"Rescue Me" is a rhythm and blues song first recorded and released as a single by Fontella Bass in 1965.  The original versions of the record, and BMI, give the songwriting credit to Raynard Miner and Carl William Smith, although many other sources also credit Bass herself as a co-writer.  It would prove the biggest hit of Bass's career, reaching #1 on the R&B charts for four weeks and placing at #4 on the Billboard Hot 100. "Rescue Me" also peaked at #11 on the UK Singles Chart.

Original recording
According to writer Robert Pruter in his book Chicago Soul, the song emerged from a songwriting and rehearsal, or "woodshedding", session at Chess Records: " 'Rescue Me' was a terrific example of the Chess studio system at its finest... One Saturday in August 1965, Bass was sitting in a rehearsal studio with producers-writers Carl Smith and Raynard Miner.  They were fooling around with the song when arranger Phil Wright walked in, and the ensuing four-way jam session brought forth 'Rescue Me'.  [Billy] Davis produced the side..."  Bass claimed that, although Smith, Miner and Davis had assured her that her contribution to authorship of the song's lyrics would be acknowledged, this was never done.

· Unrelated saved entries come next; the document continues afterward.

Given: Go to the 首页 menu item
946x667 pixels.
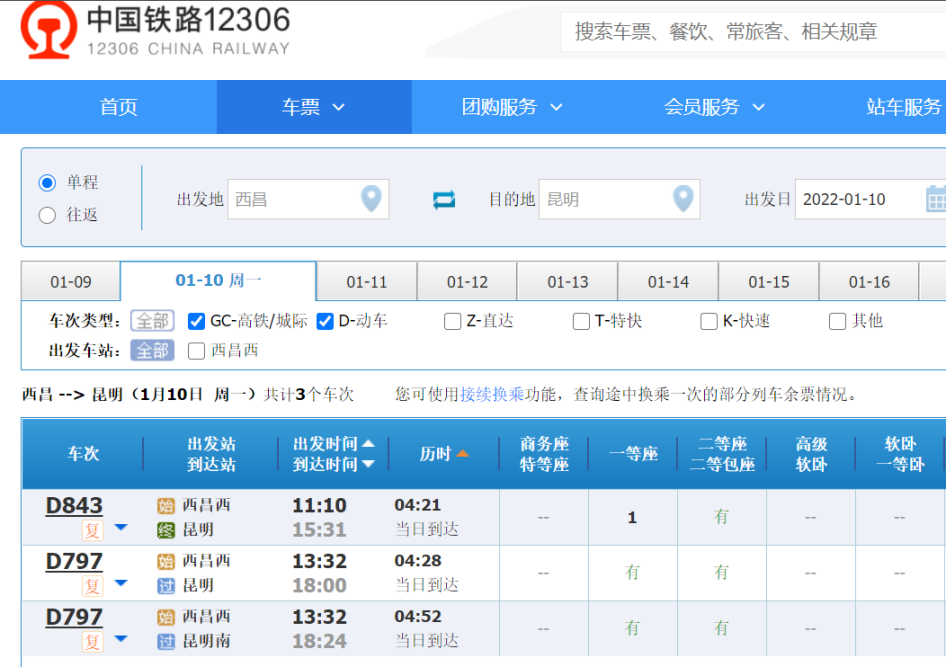Looking at the screenshot, I should coord(118,107).
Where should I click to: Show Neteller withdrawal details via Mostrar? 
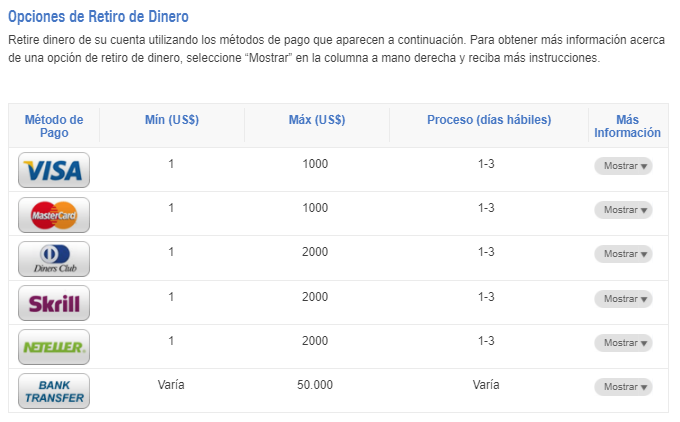pyautogui.click(x=623, y=342)
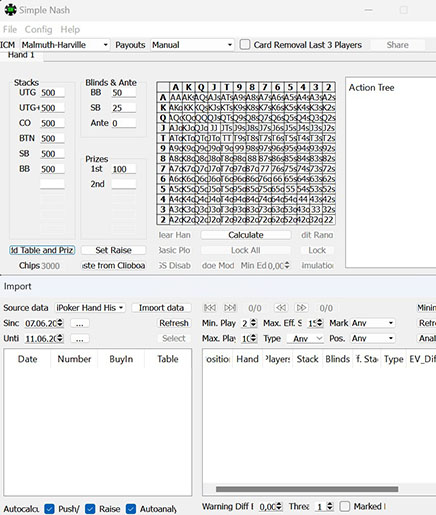Toggle the Raise autocalc checkbox

pos(90,509)
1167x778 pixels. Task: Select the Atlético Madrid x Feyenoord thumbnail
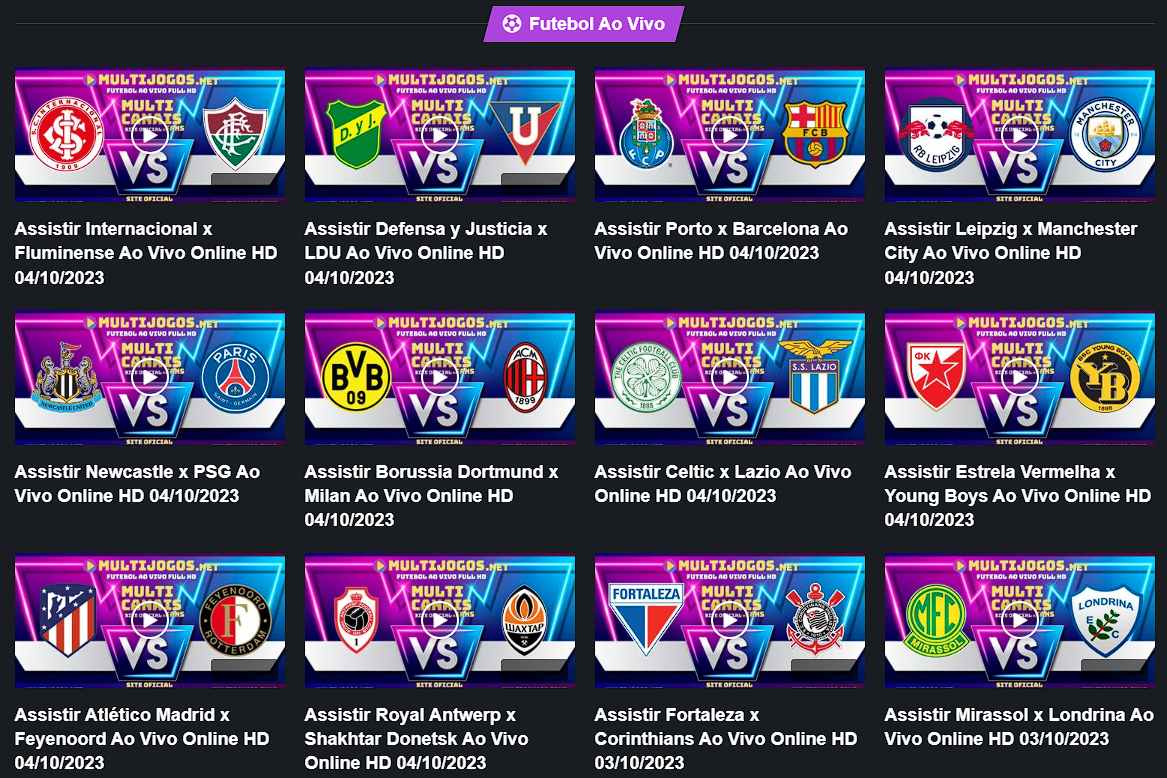(x=150, y=620)
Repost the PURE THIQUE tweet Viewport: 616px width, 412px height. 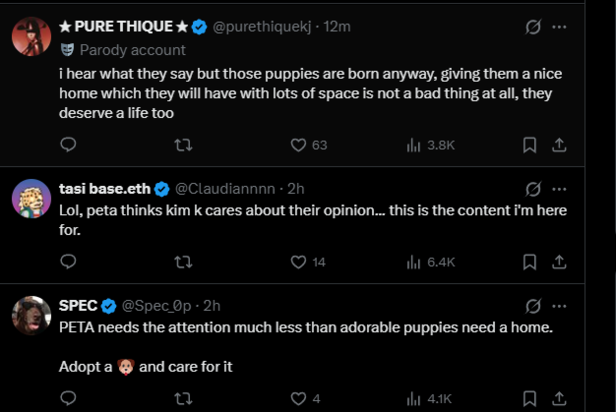(183, 145)
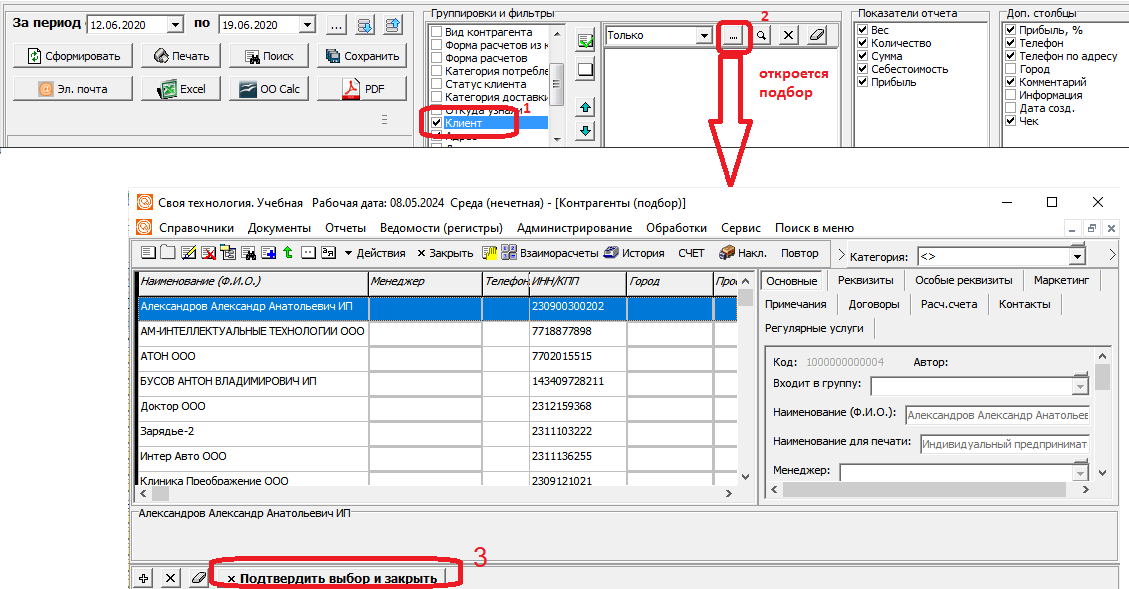Move grouping down with the green down arrow
The width and height of the screenshot is (1129, 589).
(x=586, y=131)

Bass recorded the song in three takes at Chess Studios in Chicago. Minnie Riperton provided background vocals, and Maurice White and Louis Satterfield, later of Earth, Wind & Fire, were on drums and bass respectively.  Other musicians on the record included Pete Cosey and Gerald Sims on guitar, Leonard Caston (later a producer at Motown) on piano, Sonny Thompson on organ, and Charles Stepney on vibes.  According to Bass, the call-and-response moans heard in the song's fade were unintentional. In an interview with The New York Times in 1989, she said, “When we were recording that, I forgot some of the words... Back then, you didn’t stop while the tape was running, and I remembered from the church what to do if you forget the words. I sang, ‘Ummm, ummm, ummm,’ and it worked out just fine.”

Chart history

Weekly charts
Fontella Bass

Shirley Eikhard

Cher

Melissa Manchester

Gail Dahms

Sass Jordan

Nu Generation

Year-end charts

Accolades
The information regarding accolades attributed to "Rescue Me" is adapted from acclaimedmusic.net.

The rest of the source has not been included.